You cannot have attended Patoka Grove without remembering old Perlina Whitman. An early recollection of mine is of my Grandma taking me with her to a Ladies Meeting at Perlina’s old farmhouse next to the railroad tracks on Number 7 Road. Perlina had no electricity, used kerosene lamps and had a lot of antiques. I had the stern “Don’t you touch anything” warning before we arrived. This day made an impression on me because my Grandma made a Baked Alaska. She opened a carton of Neopolitan ice cream, whipped up a meringue to smear on it and put that in the oven. I was so young and could not figure out baking ice cream.

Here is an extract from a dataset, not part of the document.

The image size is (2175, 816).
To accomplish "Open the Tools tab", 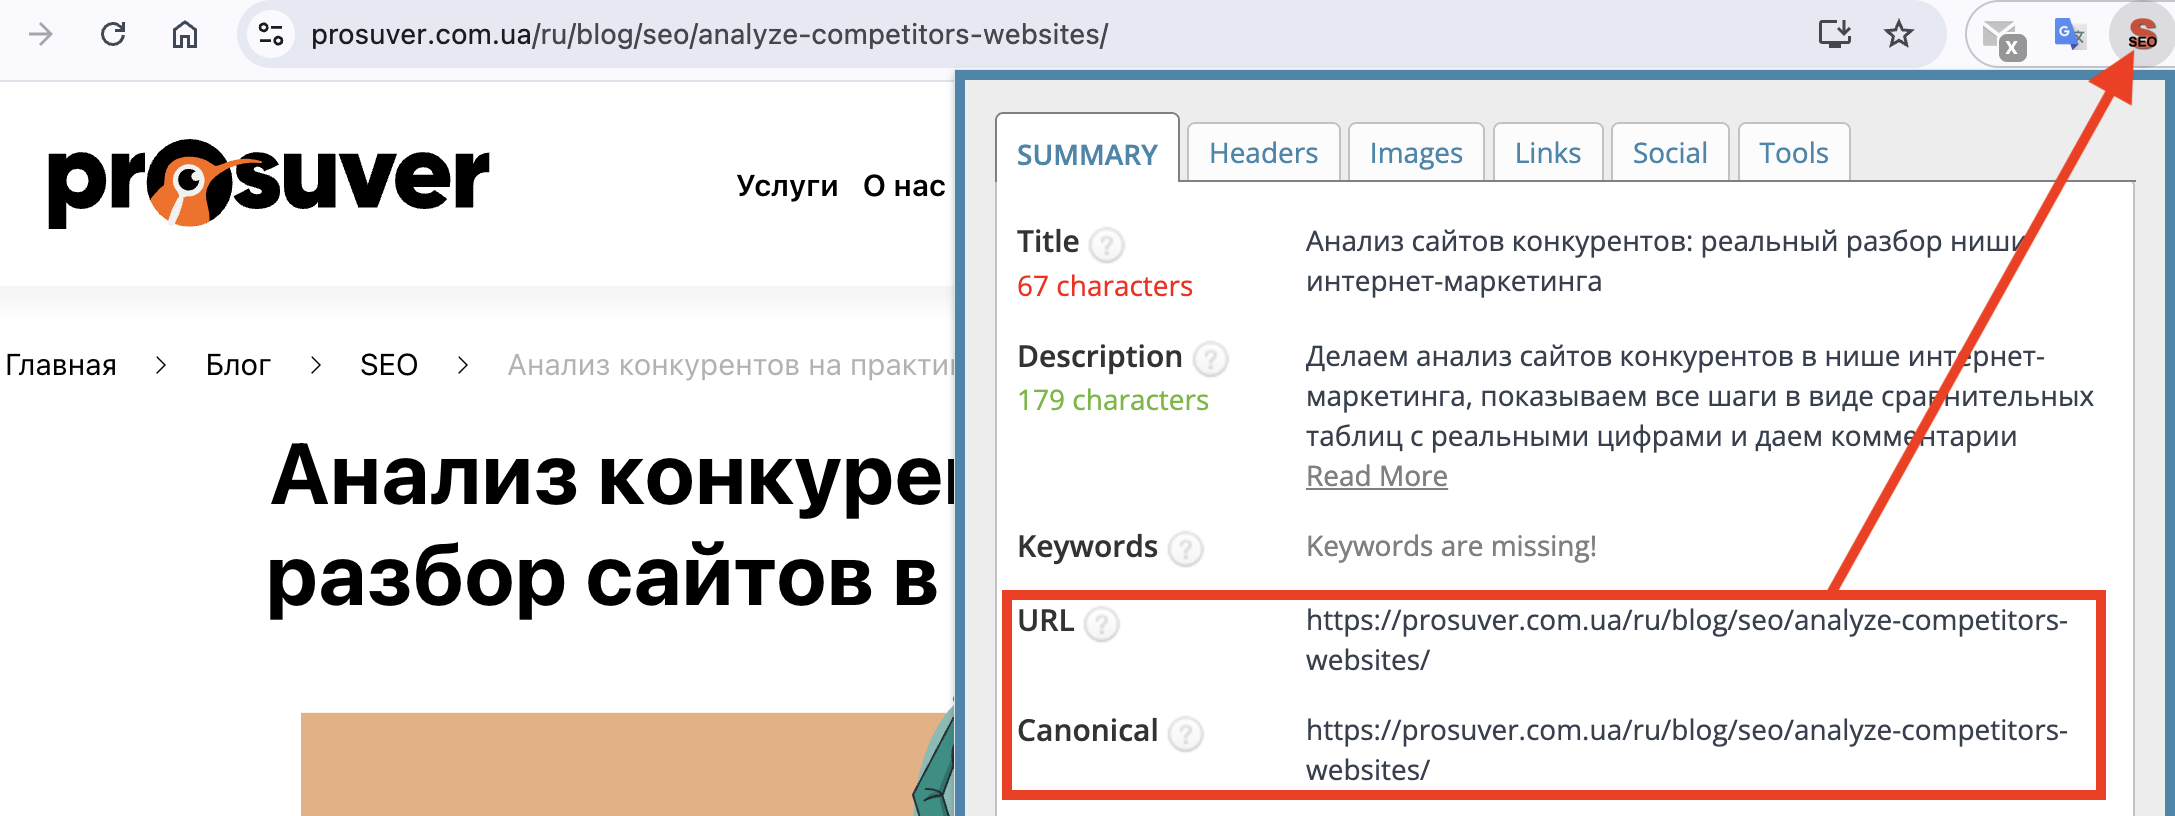I will 1793,153.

One of the earliest graves at Williams Cemetery is that of Joshua Massey. He was born in 1795 and died in 1844. He was the father of Wash Massey, the man that the coal mining town and community of Massey was named for. Wash Massey married Lou Bolin (a possible ancestor of mine). Lou was the daughter of Jarrett Bolin. Her sister Phebe married Horace Williams. Many of the children’s graves we would wonder about on the hill under the cedar trees were the children of Wash and Lou Massey. When Joshua died, his sister had a gravestone delivered from Maryland by oxen to the cemetery for his grave. In the early 1890s the Massey school was built and doubled as the community church. In 1892, at a revival meeting held at the school, the congregation decided to have a church built. Lumber was cut and seasoned. Wash and Lou Massey deeded one half acre of land for the building. In 1894, the church was built and located in a grove of trees not far from the Patoka River in Massey, hence the name Patoka Grove. Like the cemetery, it was also called Massey Church. In 1934, the church members decided to move the church to a more accessible location. Since there was no church at Williams Cemetery, they decided to move the church there. Curtis and Lyda Williams donated the land. The church was moved about a mile to it’s present site. It took 18 ½ days to move the church at a cost of $226.00. Donations paid for the move. The movers made $2.00 a day, except Mr. Harper who furnished the horses, he earned $4.00 a day. The history remembers Lyda Williams and Perlina Whitman, who kept the church open in 1946 to 1951 when there was no minister, just them, a few children and a pot bellied stove in the center of the church. The church has been updated in the 1950s and the 1980s, but still retains it quaint charm as a little country church.